*TEXT SECTION*
In any case, time will tell who is right.

-- 
Steven

[toc] | [prev] | [next] | [standalone]

#27464

From	Paul Rubin <no.email@nospam.invalid>
Date	2012-08-19 23:24 -0700
Message-ID	<7xzk5qjd1k.fsf@ruckus.brouhaha.com>
In reply to	#27461

Steven D'Aprano <steve+comp.lang.python@pearwood.info> writes:
> Paul Rubin already told you about his experience using OCR to generate 
> multiple terrabytes of text, and how he would not be happy if that was 
> stored in UCS-4.

That particular text was stored on disk as compressed XML that had UTF-8
in the data fields, but I think Roy is right that it would have
compressed to around the same size in UCS-4.  Converting it to UCS-4 on
input would have bloated up the memory footprint and that was the issue
of concern to me.

> Pittance or not, I do not believe that people will widely abandon compact 
> storage formats like UTF-8 and Latin-1 for UCS-4 any time soon.

Looking at http://www.icu-project.org/ the C++ classes seem to use
UTF-16 sort like Python 3.2 :(.  I'm not certain of this though.

[toc] | [prev] | [next] | [standalone]

#27508

From	Dennis Lee Bieber <wlfraed@ix.netcom.com>
Date	2012-08-20 12:58 -0400
Message-ID	<mailman.3564.1345481890.4697.python-list@python.org>
In reply to	#27458

On 20 Aug 2012 04:21:04 GMT, Steven D'Aprano
<steve+comp.lang.python@pearwood.info> declaimed the following in
gmane.comp.python.general:

> 
> That's obvious, surely? We need two cases so that we can distinguish 
> helping Jack off a horse from helping jack off a horse.
>
	I'm sure the horse will appreciate either action... <G>
 
> Every few years, new sizes for storage media comes out. The first thing 
> that happens is that people say "40 megabytes? I'll NEVER fill this hard 
> drive up!". The second thing that happens is that they say "Dammit, my 40 
> MB hard drive is full, and a new one is too expensive, better delete some 
> files." Followed shortly by "400 megabytes? I'll NEVER use that much 
> space!" -- wash, rinse, repeat, through megabytes, gigabytes, terrabytes, 
> and it will happen for petabytes next.
>
	Don't remind me... I pulled an introductory digital photography
guide out of storage last week...

*DATA LINES*

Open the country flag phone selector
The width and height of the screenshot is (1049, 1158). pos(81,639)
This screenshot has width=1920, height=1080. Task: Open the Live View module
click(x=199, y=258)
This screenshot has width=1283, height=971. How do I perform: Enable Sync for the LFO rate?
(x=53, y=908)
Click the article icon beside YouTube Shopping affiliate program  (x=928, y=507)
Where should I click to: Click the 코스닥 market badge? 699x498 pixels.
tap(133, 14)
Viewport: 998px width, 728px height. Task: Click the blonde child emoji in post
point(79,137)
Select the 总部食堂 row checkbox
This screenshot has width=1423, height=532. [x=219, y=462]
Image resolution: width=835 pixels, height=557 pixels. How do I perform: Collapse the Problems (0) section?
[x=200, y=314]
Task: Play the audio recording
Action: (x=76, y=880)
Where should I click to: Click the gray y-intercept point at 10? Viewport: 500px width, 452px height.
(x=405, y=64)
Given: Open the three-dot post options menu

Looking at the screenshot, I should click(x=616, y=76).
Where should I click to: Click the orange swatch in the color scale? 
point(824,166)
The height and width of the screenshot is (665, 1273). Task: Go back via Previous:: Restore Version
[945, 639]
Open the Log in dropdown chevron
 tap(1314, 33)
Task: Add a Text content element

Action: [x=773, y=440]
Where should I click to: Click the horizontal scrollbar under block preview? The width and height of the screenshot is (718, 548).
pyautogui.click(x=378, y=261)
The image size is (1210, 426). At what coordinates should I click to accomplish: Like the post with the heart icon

*INSTRUCTIONS*
#1 Answer these questions about the thread on text storage formats:
(a) According to Paul Rubin, how was the text from his OCR work stored on disk?
(b) What encoding does Paul Rubin say the C++ classes at http://www.icu-project.org/ seem to use?
(c) In Steven D'Aprano's storage example, what size hard drive ends up full?
#2 Carry on writing the thread about text storage formats from the point where it stops.

*EXERCISE RESPONSES*
#1
(a) As compressed XML with UTF-8 in the data fields.
(b) UTF-16.
(c) 40 MB.

#2
	The device it uses to transfer data from SmartMedia cards takes two
button-cell batteries; put the SM card into it, and slide it into a 3.5"
floppy drive.

	100MB ZIP drives were suggested for sharing image files with
friends...

	And if I ever take my Amiga out of storage, I'm not sure I can even
find external SCSI drives for it... It could use a few more 1GB drives
<G>

-- 
	Wulfraed                 Dennis Lee Bieber         AF6VN
        wlfraed@ix.netcom.com    HTTP://wlfraed.home.netcom.com/

[toc] | [prev] | [next] | [standalone]

#27445

From	Terry Reedy <tjreedy@udel.edu>
Date	2012-08-19 20:35 -0400
Message-ID	<mailman.3532.1345422959.4697.python-list@python.org>
In reply to	#27360

On 8/19/2012 6:42 PM, Chris Angelico wrote:
> On Mon, Aug 20, 2012 at 3:34 AM, Terry Reedy <tjreedy@udel.edu> wrote:

>> Python has often copied or borrowed, with adjustments. This time it is the
>> first.

I should have added 'that I know of' ;-)

> Maybe it wasn't consciously borrowed, but whatever innovation is done,
> there's usually an obscure beardless language that did it earlier. :)
>
> Pike has a single string type, which can use the full Unicode range.
> If all codepoints are <256, the string width is 8 (measured in bits);
> if <65536, width is 16; otherwise 32. Using the inbuilt count_memory
> function (similar to the Python function used somewhere earlier in
> this thread, but which I can't at present put my finger to), I find
> that for strings of 16 bytes or more, there's a fixed 20-byte header
> plus the string content, stored in the correct number of bytes. (Pike
> strings, like Python ones, are immutable and do not need expansion
> room.)

It is even possible that someone involved was even vaguely aware that 
there was an antecedent. The PEP makes no claim that I can see, but lays 
out the problem and goes right to details of a Python implementation.

> However, Python goes a bit further by making it VERY clear that this
> is a mere optimization, and that Unicode strings and bytes strings are
> completely different beasts. In Pike, it's possible to forget to
> encode something before (say) writing it to a socket. Everything works
> fine while you have only ASCII characters in the string, and then
> breaks when you have a >255 codepoint - or perhaps worse, when you
> have a 127<x<256, and the other end misinterprets it.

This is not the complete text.